Regardless of the controversy of the IBD personality, limited research continues to be conducted in this area. A more recent study by Hyphantis et al. (2005) examined the use of defense mechanisms in patients with IBD. They found that patients with CD tended to use “maladaptive action” more often than those with UC. Maladaptive action is the inability to act on their own behalf to better their current situation. Within this broader defense mechanism category, CD patients were more likely to use “consumption” and “pseudo-altruism” twice as often as UC patients were. In other words, CD patients are more likely to seek oral satisfaction via smoking, drinking, eating, or verbal demands while having an innate need to perceive themselves as kind, helpful, and never angry. According to this study, CD patients are also more likely to blame others for their problems, require others to complete tasks for them, and attempt to provoke anger in others.

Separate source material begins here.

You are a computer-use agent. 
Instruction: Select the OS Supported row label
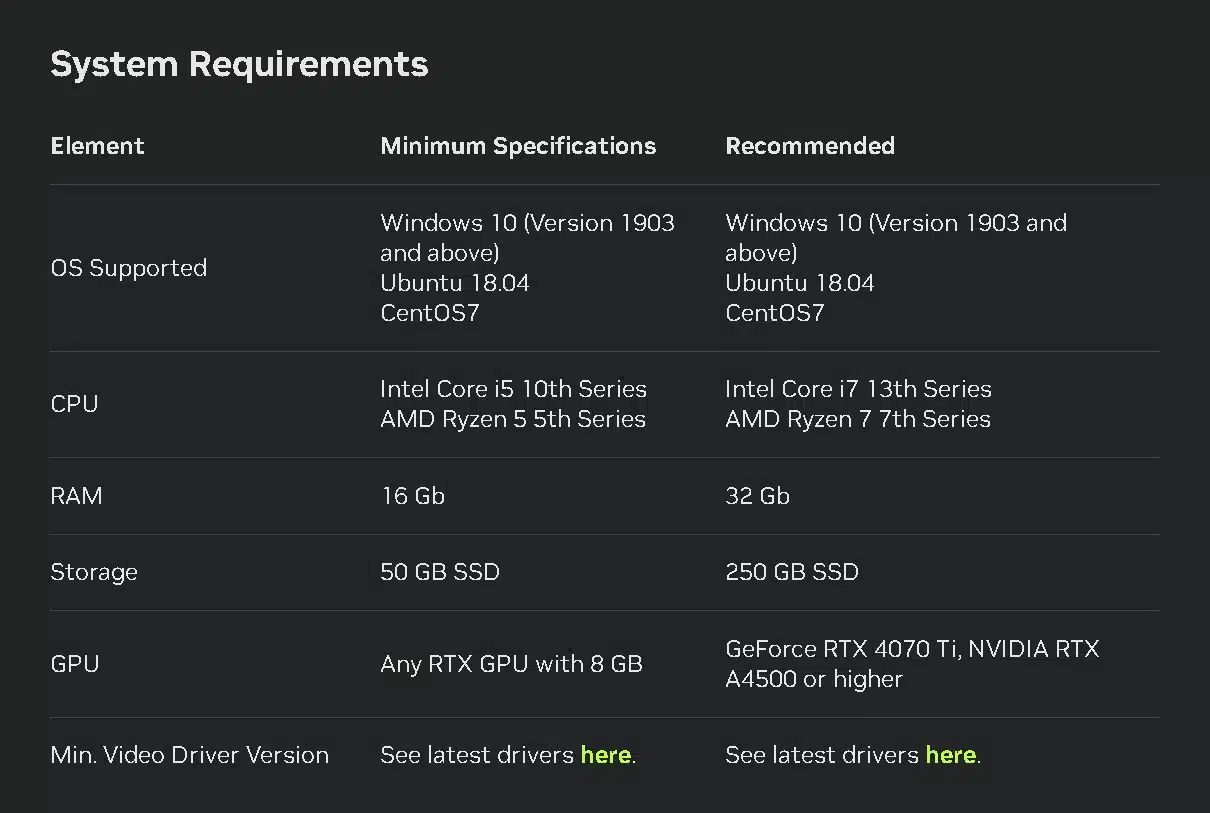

The notion of the IBD personality has appeared in other lines of research as well. Vaughn, Leff, and Sarner (1999) examined expressed emotion in families with IBD and its impact on patient outcomes. Qualitative data analysis from family interviews yielded themes of criticism family members had toward patients. They found that 66% of critical comments were associated with personality traits of the patient: that they were perfectionists, overly conscientious, and worriers. Those family members who were not critical described similar personality traits with more a more positive tone: their relative with IBD was hardworking, industrious, and energetic. These qualities led them to take on too many responsibilities, which in turn contributed to their illness.

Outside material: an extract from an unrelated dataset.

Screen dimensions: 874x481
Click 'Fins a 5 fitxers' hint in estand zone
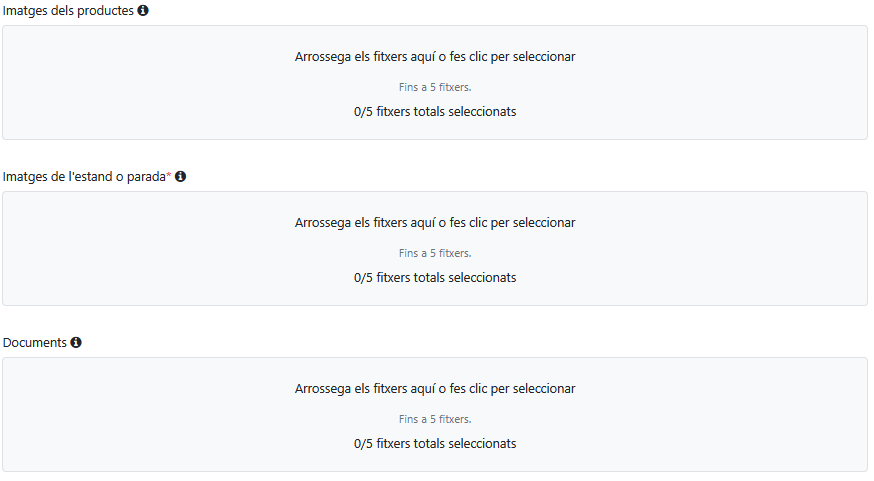coord(435,253)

While the theory of an IBD personality is not overtly stigmatizing it may contribute to attributional views that the patient’s illness or symptoms are their fault or under their control, which is a contributing factor to illness stigma. Critical comments by family members toward a relative with IBD also included frustration with lack of treatment compliance, using alternative medicine, increased irritability, and non-disclosure of disease flare-ups out of concern of embarrassment or excessive resiliency (Vaughn, Leff & Sarner, 1999).